Small-study effects and time trends in diagnostic test accuracy meta-analyses : a meta-epidemiological study
CITATION: Van Enst, W. A., et al. 2015. Small-study effects and time trends in diagnostic test accuracy meta-analyses : a meta-epidemiological study. Systematic Reviews, 4:66, doi:10.1186/s13643-015-0049-8.

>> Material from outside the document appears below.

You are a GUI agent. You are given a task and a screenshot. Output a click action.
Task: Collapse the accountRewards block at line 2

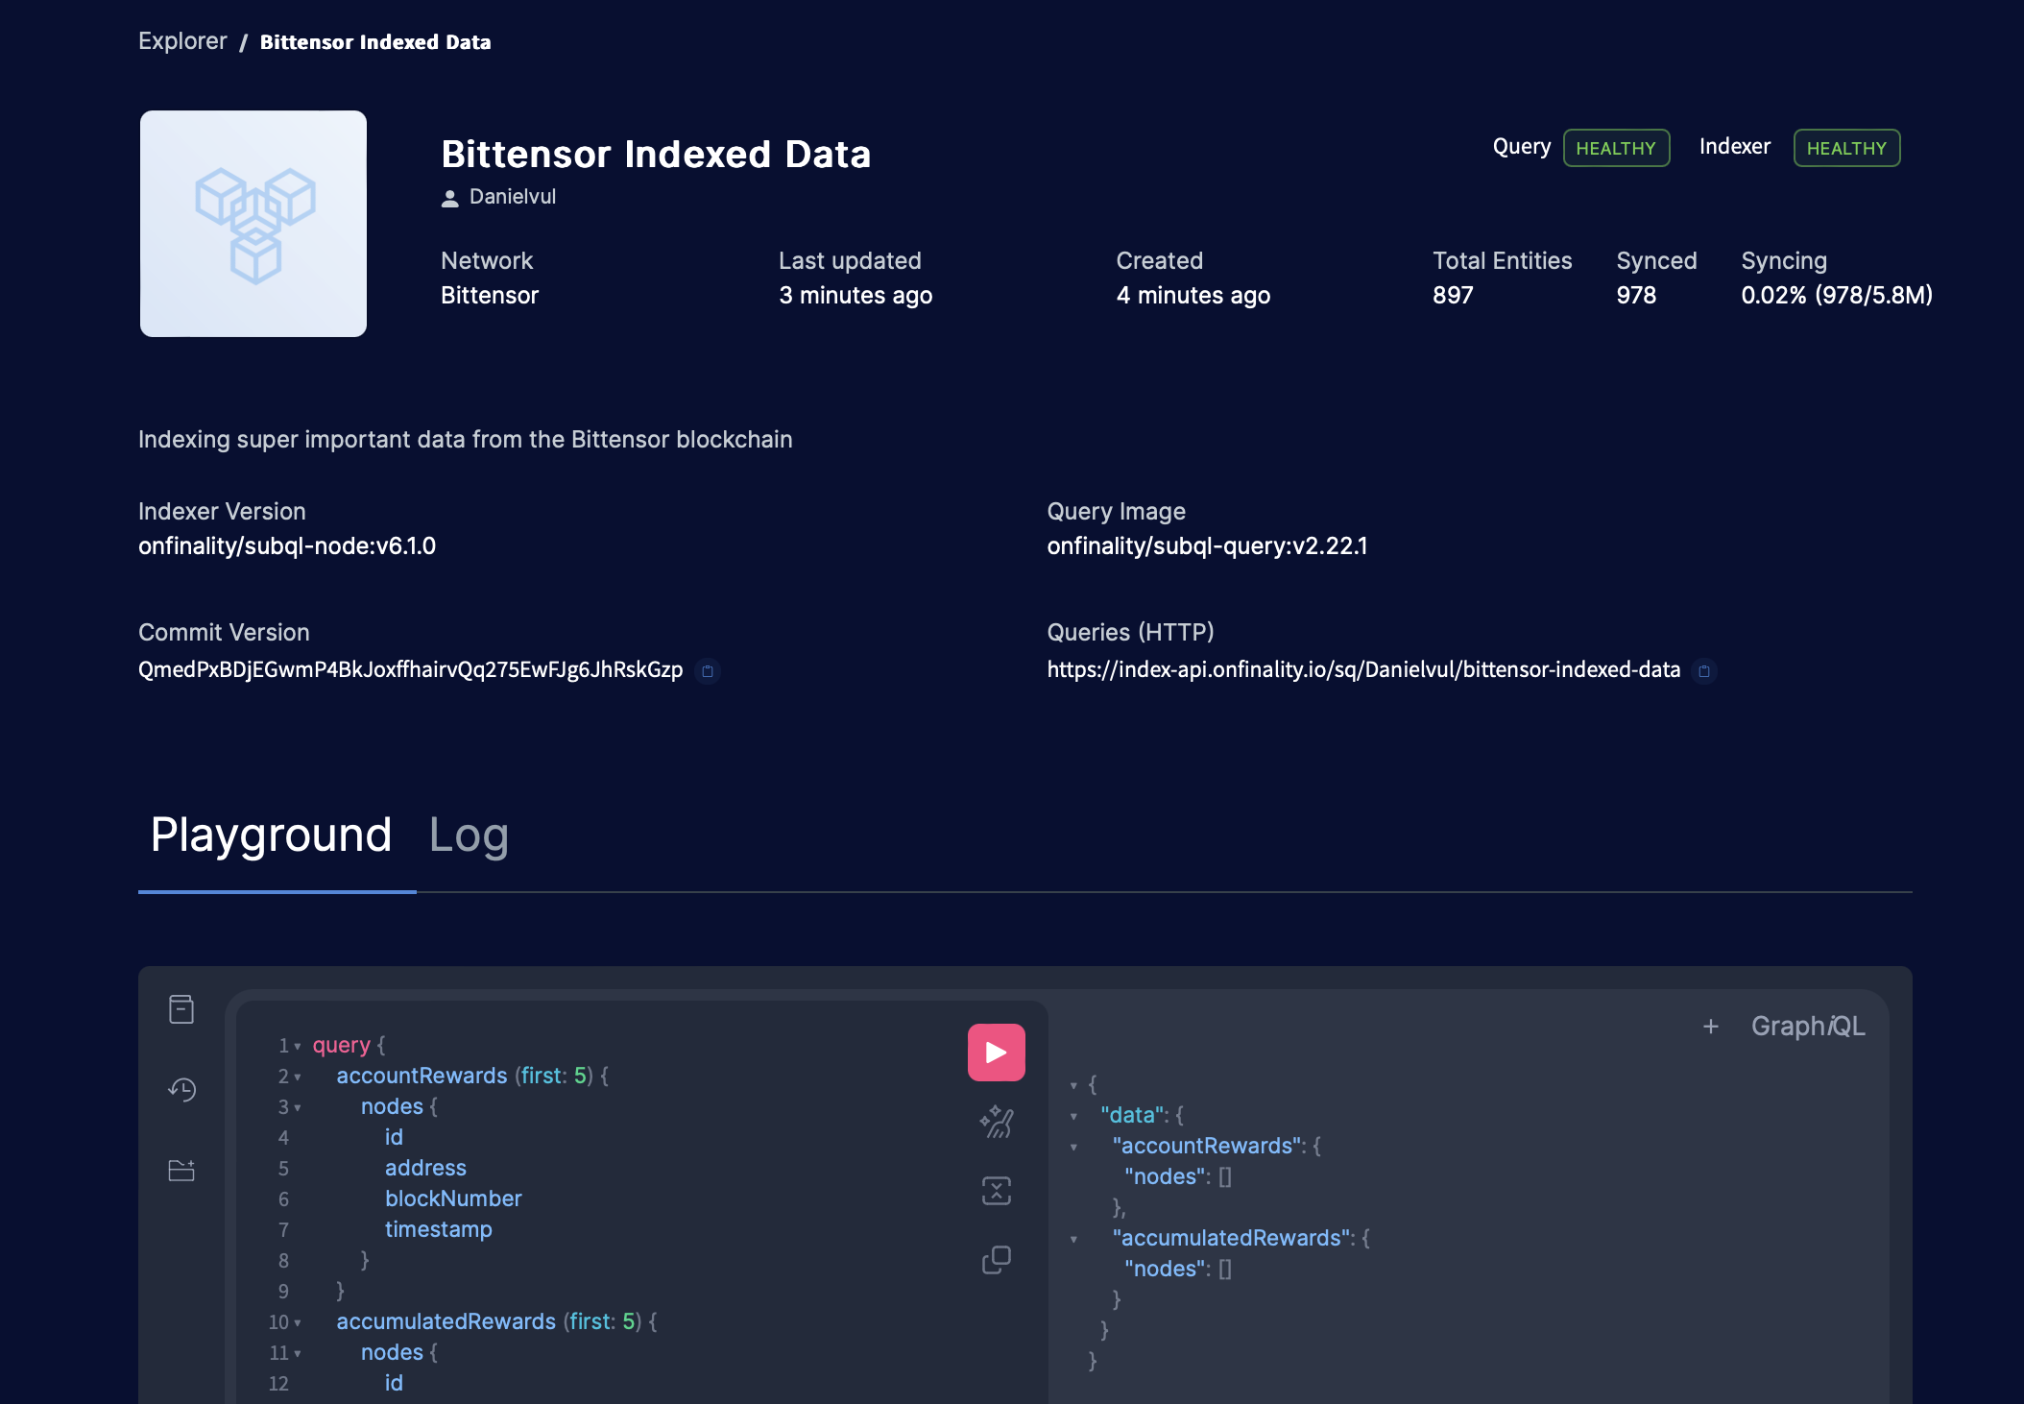[x=297, y=1077]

The original publication is available at http://systematicreviewsjournal.biomedcentral.com
Background: Small-study effects and time trends have been identified in meta-analyses of randomized trials. We evaluated whether these effects are also present in meta-analyses of diagnostic test accuracy studies. Methods: A systematic search identified test accuracy meta-analyses published between May and September 2012. In each meta-analysis, the strength of the associations between estimated accuracy of the test (diagnostic odds ratio (DOR), sensitivity, and specificity) and sample size and between accuracy estimates and time since first publication were evaluated using meta-regression models. The regression coefficients over all meta-analyses were summarized using random effects meta-analysis. Results: Forty-six meta-analyses and their corresponding primary studies (N = 859) were included. There was a non-significant relative change in the DOR of 1.01 per 100 additional participants (95% CI 1.00 to 1.03; P = 0.07). In the subgroup of imaging studies, there was a relative increase in sensitivity of 1.13 per 100 additional diseased subjects (95% CI 1.05 to 1.22; P = 0.002). The relative change in DOR with time since first publication was 0.94 per 5 years (95% CI 0.80 to 1.10; P = 0.42). Sensitivity was lower in studies published later (relative change 0.89, 95% CI 0.80 to 0.99; P = 0.04). Conclusions: Small-study effects and time trends do not seem to be as pronounced in meta-analyses of test accuracy studies as they are in meta-analyses of randomized trials. Small-study effects seem to be reversed in imaging, where larger studies tend to report higher sensitivity.